[Source records]

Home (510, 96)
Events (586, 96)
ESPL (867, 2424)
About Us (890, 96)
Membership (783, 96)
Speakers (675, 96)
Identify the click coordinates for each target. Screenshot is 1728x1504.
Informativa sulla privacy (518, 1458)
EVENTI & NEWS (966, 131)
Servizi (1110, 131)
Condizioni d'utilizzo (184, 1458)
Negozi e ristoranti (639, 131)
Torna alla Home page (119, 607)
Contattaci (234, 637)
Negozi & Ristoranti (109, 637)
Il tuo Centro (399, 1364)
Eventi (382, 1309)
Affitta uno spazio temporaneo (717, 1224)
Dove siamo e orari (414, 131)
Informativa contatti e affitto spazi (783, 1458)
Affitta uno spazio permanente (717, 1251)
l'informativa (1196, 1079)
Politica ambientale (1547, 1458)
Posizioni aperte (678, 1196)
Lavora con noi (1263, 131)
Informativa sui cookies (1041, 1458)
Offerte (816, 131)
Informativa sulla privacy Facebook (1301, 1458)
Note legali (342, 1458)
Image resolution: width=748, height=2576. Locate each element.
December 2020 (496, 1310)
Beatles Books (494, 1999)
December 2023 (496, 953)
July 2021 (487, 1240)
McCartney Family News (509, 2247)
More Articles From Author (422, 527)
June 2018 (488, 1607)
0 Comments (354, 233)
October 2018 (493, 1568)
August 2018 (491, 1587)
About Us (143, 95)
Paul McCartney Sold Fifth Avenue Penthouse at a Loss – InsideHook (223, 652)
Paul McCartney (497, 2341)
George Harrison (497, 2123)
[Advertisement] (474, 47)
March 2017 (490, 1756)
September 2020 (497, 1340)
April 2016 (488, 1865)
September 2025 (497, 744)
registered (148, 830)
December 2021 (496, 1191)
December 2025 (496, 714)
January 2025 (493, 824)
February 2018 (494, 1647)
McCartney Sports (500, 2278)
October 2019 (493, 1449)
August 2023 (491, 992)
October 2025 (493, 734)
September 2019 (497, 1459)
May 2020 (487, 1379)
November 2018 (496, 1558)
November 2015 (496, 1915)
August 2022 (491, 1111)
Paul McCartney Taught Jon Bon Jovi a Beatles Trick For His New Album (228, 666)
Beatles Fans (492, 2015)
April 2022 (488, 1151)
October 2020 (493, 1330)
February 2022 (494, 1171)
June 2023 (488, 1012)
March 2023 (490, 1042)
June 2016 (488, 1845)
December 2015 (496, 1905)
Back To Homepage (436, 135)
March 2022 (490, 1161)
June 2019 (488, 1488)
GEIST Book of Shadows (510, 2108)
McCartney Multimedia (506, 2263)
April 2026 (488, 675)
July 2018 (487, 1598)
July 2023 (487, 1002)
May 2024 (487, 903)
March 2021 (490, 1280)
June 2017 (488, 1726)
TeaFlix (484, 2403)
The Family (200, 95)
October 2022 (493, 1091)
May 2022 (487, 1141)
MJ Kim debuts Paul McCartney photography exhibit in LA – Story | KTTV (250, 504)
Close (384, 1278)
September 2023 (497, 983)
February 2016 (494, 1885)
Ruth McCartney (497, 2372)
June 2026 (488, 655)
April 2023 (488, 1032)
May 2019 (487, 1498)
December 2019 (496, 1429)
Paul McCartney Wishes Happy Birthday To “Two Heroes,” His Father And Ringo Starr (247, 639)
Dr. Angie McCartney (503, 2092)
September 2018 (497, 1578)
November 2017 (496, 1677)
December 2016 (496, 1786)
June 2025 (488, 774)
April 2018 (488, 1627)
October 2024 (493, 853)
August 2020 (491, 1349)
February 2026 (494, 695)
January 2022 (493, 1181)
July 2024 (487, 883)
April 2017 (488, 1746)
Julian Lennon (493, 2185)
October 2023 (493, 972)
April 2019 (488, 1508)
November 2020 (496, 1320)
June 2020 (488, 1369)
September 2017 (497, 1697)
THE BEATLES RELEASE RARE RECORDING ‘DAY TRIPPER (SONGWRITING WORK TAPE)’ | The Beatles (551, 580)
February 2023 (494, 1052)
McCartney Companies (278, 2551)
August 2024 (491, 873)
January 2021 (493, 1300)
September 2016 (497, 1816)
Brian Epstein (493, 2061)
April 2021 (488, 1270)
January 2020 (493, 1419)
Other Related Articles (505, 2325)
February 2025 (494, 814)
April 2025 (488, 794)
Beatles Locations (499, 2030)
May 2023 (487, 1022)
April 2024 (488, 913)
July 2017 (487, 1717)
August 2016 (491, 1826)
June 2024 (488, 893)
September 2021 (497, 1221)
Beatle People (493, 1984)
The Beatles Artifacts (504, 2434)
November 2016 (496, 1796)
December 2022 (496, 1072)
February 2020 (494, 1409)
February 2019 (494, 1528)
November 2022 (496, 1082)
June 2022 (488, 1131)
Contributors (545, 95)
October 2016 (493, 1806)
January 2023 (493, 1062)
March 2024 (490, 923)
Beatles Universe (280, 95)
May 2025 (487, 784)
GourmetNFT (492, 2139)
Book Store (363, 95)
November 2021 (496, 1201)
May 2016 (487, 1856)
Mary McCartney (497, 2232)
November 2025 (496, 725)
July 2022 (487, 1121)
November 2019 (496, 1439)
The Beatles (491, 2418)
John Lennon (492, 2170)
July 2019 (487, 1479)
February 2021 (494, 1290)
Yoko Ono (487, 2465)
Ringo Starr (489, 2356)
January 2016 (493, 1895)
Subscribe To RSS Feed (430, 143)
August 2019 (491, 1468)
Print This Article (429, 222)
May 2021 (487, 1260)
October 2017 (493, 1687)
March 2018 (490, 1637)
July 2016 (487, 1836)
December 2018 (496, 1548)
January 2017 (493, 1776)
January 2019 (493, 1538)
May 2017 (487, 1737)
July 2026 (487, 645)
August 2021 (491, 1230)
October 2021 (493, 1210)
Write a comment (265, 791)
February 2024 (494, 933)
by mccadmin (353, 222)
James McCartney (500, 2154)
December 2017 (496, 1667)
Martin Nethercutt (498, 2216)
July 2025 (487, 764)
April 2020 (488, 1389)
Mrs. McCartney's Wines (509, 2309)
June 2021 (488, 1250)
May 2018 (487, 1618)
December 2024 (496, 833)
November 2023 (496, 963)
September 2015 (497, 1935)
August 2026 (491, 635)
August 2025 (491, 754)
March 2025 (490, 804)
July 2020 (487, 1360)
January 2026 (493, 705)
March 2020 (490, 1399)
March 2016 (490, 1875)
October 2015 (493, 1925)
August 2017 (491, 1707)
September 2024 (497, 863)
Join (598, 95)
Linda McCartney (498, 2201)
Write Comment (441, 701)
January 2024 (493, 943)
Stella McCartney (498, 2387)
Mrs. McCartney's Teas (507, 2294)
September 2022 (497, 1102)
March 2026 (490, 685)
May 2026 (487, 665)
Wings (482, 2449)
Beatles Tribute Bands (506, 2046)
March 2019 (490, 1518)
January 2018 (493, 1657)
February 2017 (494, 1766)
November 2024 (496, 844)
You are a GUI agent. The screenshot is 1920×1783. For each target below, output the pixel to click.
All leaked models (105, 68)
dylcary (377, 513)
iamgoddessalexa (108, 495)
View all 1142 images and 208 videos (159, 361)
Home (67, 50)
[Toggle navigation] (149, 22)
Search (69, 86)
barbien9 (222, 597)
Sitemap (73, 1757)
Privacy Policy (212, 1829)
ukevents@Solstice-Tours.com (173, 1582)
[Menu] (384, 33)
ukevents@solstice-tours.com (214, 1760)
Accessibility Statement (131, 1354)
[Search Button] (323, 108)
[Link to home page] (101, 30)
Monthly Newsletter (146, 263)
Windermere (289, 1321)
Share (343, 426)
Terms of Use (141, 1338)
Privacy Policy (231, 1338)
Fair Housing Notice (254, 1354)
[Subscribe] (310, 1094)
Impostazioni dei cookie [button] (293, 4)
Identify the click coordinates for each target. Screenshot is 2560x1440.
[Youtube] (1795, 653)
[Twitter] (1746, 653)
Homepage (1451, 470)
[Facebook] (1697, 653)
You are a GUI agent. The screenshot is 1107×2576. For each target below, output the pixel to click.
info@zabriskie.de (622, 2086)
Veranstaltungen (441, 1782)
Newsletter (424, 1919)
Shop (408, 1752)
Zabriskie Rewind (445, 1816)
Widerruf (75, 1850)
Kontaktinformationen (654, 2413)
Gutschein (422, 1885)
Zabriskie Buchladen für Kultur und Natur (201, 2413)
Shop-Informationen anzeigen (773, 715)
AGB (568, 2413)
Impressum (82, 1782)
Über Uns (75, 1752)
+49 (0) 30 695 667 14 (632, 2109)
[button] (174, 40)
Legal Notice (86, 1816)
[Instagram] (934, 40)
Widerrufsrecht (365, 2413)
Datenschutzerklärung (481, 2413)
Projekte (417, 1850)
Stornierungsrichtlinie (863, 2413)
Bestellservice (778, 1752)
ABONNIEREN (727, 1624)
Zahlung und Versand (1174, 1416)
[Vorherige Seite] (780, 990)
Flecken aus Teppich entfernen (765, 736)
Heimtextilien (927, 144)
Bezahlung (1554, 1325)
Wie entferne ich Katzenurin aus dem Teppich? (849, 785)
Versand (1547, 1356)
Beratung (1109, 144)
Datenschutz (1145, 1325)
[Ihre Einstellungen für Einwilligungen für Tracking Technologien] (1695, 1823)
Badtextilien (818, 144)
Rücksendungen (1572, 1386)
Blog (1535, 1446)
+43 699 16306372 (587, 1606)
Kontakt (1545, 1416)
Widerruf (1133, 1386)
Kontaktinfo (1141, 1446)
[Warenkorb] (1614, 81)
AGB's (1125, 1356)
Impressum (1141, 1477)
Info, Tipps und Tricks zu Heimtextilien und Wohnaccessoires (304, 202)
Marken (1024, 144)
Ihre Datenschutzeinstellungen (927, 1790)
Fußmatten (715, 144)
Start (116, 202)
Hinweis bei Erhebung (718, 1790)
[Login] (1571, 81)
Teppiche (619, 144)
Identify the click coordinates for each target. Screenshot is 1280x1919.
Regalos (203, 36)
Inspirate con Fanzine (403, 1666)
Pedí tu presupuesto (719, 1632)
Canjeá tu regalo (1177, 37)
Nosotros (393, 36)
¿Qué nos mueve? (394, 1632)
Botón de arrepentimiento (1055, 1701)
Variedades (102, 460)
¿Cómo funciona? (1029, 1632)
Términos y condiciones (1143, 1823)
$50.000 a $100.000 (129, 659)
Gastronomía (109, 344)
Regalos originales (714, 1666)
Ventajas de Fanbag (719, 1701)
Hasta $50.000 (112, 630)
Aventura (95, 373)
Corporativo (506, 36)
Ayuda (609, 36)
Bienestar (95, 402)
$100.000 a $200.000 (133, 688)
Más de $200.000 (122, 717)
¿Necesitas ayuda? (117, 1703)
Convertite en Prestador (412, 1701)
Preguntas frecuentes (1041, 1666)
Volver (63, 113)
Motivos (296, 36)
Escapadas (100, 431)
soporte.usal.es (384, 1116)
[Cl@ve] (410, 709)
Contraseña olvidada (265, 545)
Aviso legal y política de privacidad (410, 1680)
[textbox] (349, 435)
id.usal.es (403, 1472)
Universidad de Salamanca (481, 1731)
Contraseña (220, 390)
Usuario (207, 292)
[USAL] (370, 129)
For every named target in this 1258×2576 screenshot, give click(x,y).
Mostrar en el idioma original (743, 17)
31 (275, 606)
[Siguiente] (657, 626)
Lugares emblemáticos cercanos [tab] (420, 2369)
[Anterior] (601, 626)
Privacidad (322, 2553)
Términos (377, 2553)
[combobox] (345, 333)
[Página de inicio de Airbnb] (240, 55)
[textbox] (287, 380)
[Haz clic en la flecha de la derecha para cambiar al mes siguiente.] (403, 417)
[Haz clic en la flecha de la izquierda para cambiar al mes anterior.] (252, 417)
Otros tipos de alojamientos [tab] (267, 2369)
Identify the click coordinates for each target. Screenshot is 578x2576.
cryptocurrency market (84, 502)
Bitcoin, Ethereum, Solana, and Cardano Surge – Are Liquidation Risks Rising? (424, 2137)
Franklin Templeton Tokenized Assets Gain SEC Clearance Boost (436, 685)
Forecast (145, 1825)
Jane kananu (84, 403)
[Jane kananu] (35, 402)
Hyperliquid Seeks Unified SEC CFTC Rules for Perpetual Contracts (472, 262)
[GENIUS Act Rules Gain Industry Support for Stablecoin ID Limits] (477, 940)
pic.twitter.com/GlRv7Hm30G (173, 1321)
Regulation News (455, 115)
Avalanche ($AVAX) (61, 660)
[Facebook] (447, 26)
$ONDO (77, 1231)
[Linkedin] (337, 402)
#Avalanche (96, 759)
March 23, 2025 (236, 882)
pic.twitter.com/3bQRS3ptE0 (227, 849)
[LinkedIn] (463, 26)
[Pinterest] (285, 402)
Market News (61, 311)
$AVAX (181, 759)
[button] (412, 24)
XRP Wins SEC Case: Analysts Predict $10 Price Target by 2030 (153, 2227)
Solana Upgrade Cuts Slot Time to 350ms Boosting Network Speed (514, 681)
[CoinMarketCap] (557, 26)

THE PROBLEM
Repeat the entries above verbatim, but only from the line that has "November 2016 (496, 1796)" down to the line that has "August 2017 (491, 1707)", inclusive.

EXERCISE SOLUTION
November 2016 (496, 1796)
December 2022 (496, 1072)
February 2020 (494, 1409)
February 2019 (494, 1528)
November 2022 (496, 1082)
June 2022 (488, 1131)
Contributors (545, 95)
October 2016 (493, 1806)
January 2023 (493, 1062)
March 2024 (490, 923)
Beatles Universe (280, 95)
May 2025 (487, 784)
GourmetNFT (492, 2139)
Book Store (363, 95)
November 2021 (496, 1201)
May 2016 (487, 1856)
Mary McCartney (497, 2232)
November 2025 (496, 725)
July 2022 (487, 1121)
November 2019 (496, 1439)
The Beatles (491, 2418)
John Lennon (492, 2170)
July 2019 (487, 1479)
February 2021 (494, 1290)
Yoko Ono (487, 2465)
Ringo Starr (489, 2356)
January 2016 (493, 1895)
Subscribe To RSS Feed (430, 143)
August 2019 (491, 1468)
Print This Article (429, 222)
May 2021 (487, 1260)
October 2017 (493, 1687)
March 2018 (490, 1637)
July 2016 (487, 1836)
December 2018 (496, 1548)
January 2017 (493, 1776)
January 2019 (493, 1538)
May 2017 (487, 1737)
July 2026 (487, 645)
August 2021 (491, 1230)
October 2021 (493, 1210)
Write a comment (265, 791)
February 2024 (494, 933)
by mccadmin (353, 222)
James McCartney (500, 2154)
December 2017 (496, 1667)
Martin Nethercutt (498, 2216)
July 2025 (487, 764)
April 2020 (488, 1389)
Mrs. McCartney's Wines (509, 2309)
June 2021 (488, 1250)
May 2018 (487, 1618)
December 2024 (496, 833)
November 2023 (496, 963)
September 2015 (497, 1935)
August 2026 (491, 635)
August 2025 (491, 754)
March 2025 (490, 804)
July 2020 (487, 1360)
January 2026 (493, 705)
March 2020 (490, 1399)
March 2016 (490, 1875)
October 2015 (493, 1925)
August 2017 (491, 1707)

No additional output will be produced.